Une vision d'enfant.
(écrit le 24 septembre 2004)
Au collège, en fin de collège, je crois. Cette vision, cette croyance, ancrée
en moi.
Qu'il faut que comme une sorte de Sisyphe, je subisse ce châtiment
Le châtiment.
Il s'agit d'un parcours, éternel, comme une boucle sans fin.
Il commence par un supplice, dont je ne me souviens plus : percée d'une
flèche, avoir mal, par exemple.
Il se déroule dans un désert de sable et de pierre, un peu comme Mars. Mais le
rouge est teinté de gris. Un désert gris.
Il continue par un autre supplice, puis encore un autre, et encore un autre.
C'est une suite de tortures, de souffrances sans nom et sans fin.
C'est ce qui m'attend, c'est ce que je mérite, pense l'enfant du collège.
L'enfer.
C'est la vie qui m'attend, et je ne sais si je veux de cette vie éternelle
après la mort, que je crois pareille à cette vision. Vision qui n'est autre
que la réalité que je vis alors, mais cela je ne le vois pas.
Mais l'absence de vie éternelle après la mort, l'idée, donc, de la vraie
mort, m'effraie et me terrorise tout autant…
Et ma traversée du désert de pierre étant achevée, je suis arrivée au
rocher qui est le but de cette traversée.
Et aussi son point de départ…Comme Sisyphe, il me faut recommencer.

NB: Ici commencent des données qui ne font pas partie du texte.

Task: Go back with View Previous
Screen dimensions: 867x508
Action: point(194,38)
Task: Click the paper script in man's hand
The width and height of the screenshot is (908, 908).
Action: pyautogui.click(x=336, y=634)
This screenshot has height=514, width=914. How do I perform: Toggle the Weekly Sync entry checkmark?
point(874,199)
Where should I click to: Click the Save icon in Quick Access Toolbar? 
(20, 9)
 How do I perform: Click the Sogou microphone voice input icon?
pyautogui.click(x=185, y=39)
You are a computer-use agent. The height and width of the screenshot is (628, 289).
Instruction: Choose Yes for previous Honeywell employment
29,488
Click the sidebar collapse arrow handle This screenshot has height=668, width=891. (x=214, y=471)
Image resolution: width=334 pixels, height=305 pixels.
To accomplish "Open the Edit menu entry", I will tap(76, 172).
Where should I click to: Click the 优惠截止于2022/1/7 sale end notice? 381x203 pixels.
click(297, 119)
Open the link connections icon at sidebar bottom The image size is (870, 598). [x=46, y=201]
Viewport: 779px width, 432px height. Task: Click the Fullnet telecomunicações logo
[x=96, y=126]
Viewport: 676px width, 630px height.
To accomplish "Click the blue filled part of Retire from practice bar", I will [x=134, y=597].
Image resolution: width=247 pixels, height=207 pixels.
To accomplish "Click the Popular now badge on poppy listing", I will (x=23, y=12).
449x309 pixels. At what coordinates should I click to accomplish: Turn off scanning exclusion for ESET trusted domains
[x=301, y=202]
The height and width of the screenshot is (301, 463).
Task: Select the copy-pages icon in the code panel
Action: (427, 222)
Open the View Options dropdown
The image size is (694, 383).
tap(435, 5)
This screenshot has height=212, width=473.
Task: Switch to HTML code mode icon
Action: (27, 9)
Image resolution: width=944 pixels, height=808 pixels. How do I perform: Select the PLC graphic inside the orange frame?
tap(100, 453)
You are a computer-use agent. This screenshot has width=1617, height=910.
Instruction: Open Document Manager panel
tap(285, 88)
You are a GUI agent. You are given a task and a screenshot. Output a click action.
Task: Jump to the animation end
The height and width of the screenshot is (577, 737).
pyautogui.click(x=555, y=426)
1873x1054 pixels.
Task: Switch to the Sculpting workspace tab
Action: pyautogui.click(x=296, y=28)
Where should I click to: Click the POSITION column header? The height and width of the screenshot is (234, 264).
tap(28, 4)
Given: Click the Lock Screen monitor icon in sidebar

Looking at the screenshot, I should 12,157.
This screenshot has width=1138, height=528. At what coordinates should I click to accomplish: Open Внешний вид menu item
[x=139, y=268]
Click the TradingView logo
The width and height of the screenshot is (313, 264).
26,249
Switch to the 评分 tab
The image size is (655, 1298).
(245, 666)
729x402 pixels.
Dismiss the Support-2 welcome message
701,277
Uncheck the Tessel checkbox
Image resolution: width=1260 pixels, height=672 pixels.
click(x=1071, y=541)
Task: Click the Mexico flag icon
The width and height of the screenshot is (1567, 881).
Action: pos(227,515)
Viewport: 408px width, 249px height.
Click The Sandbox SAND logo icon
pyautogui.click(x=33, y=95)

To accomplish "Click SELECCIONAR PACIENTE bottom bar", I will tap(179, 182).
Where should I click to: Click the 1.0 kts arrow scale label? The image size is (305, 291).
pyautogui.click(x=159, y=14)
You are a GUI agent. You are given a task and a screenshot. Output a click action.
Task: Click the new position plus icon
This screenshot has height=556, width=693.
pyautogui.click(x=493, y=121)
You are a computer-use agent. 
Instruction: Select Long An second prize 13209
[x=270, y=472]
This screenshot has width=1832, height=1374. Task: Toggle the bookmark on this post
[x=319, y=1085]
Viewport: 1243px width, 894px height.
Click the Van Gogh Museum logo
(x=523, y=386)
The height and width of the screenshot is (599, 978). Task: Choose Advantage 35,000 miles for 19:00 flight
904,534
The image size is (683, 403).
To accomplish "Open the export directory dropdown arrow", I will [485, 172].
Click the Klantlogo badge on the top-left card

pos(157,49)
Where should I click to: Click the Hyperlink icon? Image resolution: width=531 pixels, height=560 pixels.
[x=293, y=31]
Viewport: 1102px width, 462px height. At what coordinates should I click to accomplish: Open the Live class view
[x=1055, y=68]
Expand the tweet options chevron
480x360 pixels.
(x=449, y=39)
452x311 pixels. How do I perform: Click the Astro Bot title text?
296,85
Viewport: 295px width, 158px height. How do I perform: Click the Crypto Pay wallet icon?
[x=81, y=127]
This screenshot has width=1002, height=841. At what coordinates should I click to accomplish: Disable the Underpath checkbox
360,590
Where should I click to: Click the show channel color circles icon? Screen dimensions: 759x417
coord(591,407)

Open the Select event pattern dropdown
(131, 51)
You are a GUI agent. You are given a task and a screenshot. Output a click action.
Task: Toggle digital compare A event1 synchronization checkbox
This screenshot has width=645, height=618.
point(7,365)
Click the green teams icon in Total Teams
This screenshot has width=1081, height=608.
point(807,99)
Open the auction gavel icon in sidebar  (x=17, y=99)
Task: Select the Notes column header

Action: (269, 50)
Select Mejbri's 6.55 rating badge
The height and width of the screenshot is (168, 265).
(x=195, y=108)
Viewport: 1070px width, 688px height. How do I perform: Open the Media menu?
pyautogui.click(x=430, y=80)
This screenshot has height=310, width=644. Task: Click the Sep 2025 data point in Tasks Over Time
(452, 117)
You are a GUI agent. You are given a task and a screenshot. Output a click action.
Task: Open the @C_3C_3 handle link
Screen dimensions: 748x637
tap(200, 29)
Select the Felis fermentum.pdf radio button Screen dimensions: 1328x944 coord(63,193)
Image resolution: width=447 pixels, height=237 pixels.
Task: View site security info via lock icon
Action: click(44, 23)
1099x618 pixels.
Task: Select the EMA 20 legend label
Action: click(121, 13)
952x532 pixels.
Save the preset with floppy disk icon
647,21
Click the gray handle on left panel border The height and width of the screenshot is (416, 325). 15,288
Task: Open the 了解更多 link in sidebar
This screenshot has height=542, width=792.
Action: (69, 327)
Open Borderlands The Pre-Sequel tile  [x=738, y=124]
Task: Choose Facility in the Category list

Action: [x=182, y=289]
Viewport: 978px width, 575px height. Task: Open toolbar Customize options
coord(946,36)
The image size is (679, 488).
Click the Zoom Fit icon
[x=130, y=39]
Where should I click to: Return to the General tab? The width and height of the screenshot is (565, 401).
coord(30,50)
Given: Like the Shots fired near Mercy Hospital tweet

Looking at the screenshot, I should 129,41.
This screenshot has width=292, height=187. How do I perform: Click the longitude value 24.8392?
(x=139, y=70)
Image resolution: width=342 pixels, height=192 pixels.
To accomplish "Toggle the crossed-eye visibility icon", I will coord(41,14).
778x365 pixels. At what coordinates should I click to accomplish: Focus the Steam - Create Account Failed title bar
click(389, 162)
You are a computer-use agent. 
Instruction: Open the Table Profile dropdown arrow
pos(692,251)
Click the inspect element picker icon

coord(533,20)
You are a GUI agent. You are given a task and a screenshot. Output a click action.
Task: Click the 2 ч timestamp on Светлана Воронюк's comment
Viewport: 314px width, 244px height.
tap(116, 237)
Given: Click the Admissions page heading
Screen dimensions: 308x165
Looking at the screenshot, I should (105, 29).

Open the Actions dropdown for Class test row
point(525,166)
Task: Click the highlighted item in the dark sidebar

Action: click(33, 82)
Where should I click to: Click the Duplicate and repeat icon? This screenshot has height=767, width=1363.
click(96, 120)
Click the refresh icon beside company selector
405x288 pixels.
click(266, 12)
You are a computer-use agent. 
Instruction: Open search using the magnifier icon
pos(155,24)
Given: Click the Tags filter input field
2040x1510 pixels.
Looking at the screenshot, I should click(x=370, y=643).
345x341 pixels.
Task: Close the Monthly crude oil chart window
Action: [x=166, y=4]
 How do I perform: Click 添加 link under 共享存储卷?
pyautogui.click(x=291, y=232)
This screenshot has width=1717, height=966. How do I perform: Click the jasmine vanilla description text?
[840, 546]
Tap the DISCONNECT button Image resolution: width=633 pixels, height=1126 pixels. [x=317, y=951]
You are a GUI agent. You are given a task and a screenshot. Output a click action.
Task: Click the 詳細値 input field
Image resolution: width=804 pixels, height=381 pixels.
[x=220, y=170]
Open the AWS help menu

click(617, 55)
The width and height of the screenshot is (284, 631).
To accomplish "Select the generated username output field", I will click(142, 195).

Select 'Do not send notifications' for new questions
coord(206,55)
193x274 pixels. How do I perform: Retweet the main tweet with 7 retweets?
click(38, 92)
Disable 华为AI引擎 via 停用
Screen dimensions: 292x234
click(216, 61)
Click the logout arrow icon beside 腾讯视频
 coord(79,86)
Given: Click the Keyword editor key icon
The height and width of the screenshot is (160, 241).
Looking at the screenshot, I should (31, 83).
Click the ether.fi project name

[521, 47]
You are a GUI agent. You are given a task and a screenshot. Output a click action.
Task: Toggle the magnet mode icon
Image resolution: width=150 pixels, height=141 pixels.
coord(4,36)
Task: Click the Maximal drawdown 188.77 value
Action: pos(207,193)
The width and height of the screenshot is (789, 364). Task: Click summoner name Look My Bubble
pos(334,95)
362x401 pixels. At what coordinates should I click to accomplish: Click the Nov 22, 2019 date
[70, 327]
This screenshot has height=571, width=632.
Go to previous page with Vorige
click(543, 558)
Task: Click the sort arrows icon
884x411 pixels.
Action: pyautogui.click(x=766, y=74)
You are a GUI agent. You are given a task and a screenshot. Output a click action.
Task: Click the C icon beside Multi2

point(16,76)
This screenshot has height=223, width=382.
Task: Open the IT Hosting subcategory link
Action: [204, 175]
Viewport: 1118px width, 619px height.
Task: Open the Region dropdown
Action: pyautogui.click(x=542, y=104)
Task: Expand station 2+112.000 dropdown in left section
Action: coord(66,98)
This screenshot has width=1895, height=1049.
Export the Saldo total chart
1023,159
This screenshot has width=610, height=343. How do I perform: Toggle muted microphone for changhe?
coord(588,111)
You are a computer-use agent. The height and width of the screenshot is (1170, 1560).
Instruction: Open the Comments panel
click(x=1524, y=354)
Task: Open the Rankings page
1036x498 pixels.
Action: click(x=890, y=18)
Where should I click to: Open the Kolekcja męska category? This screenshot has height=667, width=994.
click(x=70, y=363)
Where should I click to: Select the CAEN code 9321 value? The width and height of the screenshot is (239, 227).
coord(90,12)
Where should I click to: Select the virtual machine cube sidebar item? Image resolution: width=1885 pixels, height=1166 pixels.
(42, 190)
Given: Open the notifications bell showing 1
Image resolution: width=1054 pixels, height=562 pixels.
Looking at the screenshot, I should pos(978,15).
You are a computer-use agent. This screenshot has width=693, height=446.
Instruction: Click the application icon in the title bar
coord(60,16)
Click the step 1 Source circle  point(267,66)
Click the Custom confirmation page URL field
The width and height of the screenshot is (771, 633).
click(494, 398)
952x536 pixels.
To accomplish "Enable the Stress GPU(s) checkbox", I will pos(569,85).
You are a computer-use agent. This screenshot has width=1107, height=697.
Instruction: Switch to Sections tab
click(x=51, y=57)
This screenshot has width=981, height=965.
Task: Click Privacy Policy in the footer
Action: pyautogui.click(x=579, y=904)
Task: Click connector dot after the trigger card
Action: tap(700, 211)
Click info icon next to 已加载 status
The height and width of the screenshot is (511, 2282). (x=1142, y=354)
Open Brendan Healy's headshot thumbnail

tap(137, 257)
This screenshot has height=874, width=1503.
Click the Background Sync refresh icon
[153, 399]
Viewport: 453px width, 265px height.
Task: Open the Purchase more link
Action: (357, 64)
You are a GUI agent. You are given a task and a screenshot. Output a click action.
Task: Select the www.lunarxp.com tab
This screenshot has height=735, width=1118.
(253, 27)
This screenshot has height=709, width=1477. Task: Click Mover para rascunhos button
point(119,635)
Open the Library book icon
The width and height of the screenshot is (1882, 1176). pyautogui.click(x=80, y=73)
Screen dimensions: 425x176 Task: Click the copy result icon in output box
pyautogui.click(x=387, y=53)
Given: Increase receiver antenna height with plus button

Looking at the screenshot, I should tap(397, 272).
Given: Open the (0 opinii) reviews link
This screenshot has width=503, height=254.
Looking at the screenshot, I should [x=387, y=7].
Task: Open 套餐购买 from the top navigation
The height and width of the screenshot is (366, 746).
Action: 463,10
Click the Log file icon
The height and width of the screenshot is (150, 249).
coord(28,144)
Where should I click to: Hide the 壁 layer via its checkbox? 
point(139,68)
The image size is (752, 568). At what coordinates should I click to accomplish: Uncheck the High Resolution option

Le même parcours. Les mêmes tortures. Jusqu'au rocher. Et ça ne finit pas,
ça recommence, tout le temps. Et c'est ça ma vie dans ces moments noirs : un
éternel retour au point de départ de la souffrance. Un éternel retour au
rocher.
Et cette vie là ne vaut pas la peine d'être vécue, c'est pourquoi quand je
touche à nouveau ce fond, je pense à en finir, oubliant tout ce qu'il y a eu,
depuis, dans ma vie réelle.
Oubliant tout cela parce que dans ces moments-là, ne subsiste que la
souffrance, toujours de retour, cristallisée à l'état pur. Comme dans ma
vision d'enfance.
...
Et je me souviens maintenant, du rocher : celui de cette vision, celui de mon
cauchemar dans lequel mon père est assis dessus comme sur une sorte de trône
et se transforme en ce père destructeur. C'est le même rocher.
Exactement le même.
Et je me souviens, encore, soudain, d'un autre détail : le nom PERRIN,
signifie "la pierre", le rocher.
Et ma plume retrace, ainsi, les traces du mal, décrivant les visions, les
cauchemars ... ces hiéroglyphes, seule mémoire hors ma mémoire, du mal
que me fit mon père, issu de cette famille. La famille PERRIN dont je suis
contrainte, aujourd'hui encore, de porter le nom infamant.